-- Exercise text follows --

= Tamara Nizhnikova =

Tamara Nikolayevna Nizhnikova (Тамара Мікалаеўна Ніжнікава, Тамара Николаевна Нижникова; 9 March 1925 – 15 February 2018) was a Soviet and Belarusian opera singer and teacher. She has been described as "a stalwart of the National Opera and Ballet of Belarus". She was awarded the Order of the Red Banner of Labour, the Order of Friendship of Peoples, and the Order of Francysk Skaryna, and named a People's Artist of the USSR. The Bolshoi Theatre of Belarus performed The Barber of Seville in her honour in 2025.

== Life ==
Nizhnikova was born in Samara on 9 March 1925. She was a soprano opera singer and a singing teacher. Nizhnikova attended the Moscow Conservatory, and sang in a church choir before joining what later became National Opera and Ballet of Belarus. During World War II (the Great Patriotic War), she worked in a medical team assisting the wounded.

Her roles included Rosina in The Barber of Seville, Martha in The Tsar’s Bride, and Violetta in La Traviata. She performed internationally in Sweden, Austria, Mongolia, and Canada.

-- Exercise text concluded --
-- Stored data follows --

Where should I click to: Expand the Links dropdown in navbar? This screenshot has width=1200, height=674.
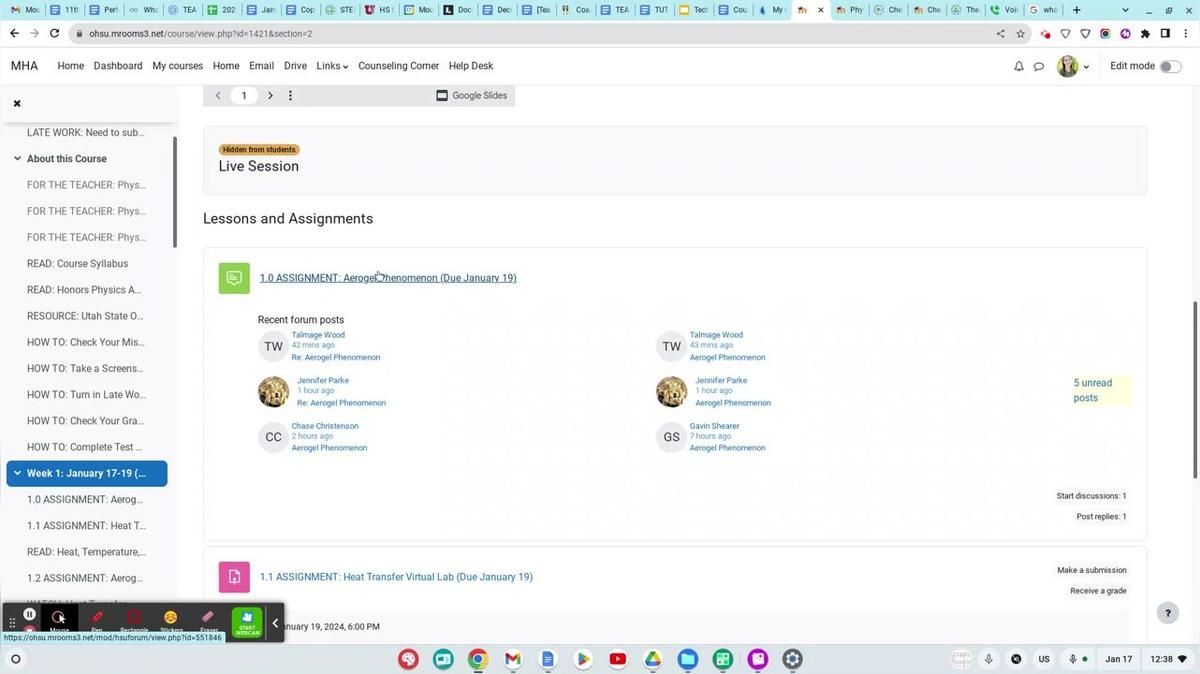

-- Stored data concluded --

Problem A:
Answer these questions from the Tamara Nizhnikova text:
(i) In what year did the Bolshoi Theatre of Belarus stage The Barber of Seville in her honor?
(ii) In what city was she born?
(iii) What role did she sing in La Traviata?
Problem B: Carry on the Tamara Nizhnikova text from where it stops.
The listing has no connection to the text about Tamara Nizhnikova.

Answer space A:
(i) 2025
(ii) Samara
(iii) Violetta

Answer space B:
Prior to her retirement in 1976, Nizhnikova was awarded the Order of the Red Banner of Labour, and named a People's Artist of the USSR. She later received the Order of Friendship of Peoples, and the Order of Francysk Skaryna. In 2015, President Alexander Lukashenko described her as a "wonderful singer with outstanding talent and artistic individuality" and thanked her for "promot[ing] Belarusian singing art in the country and abroad".

Nizhnikova died aged 92 on 15 February 2018. The Bolshoi Theatre of Belarus performed The Barber of Seville in her honour on 11 March 2025, to mark what would have been her one hundredth birthday.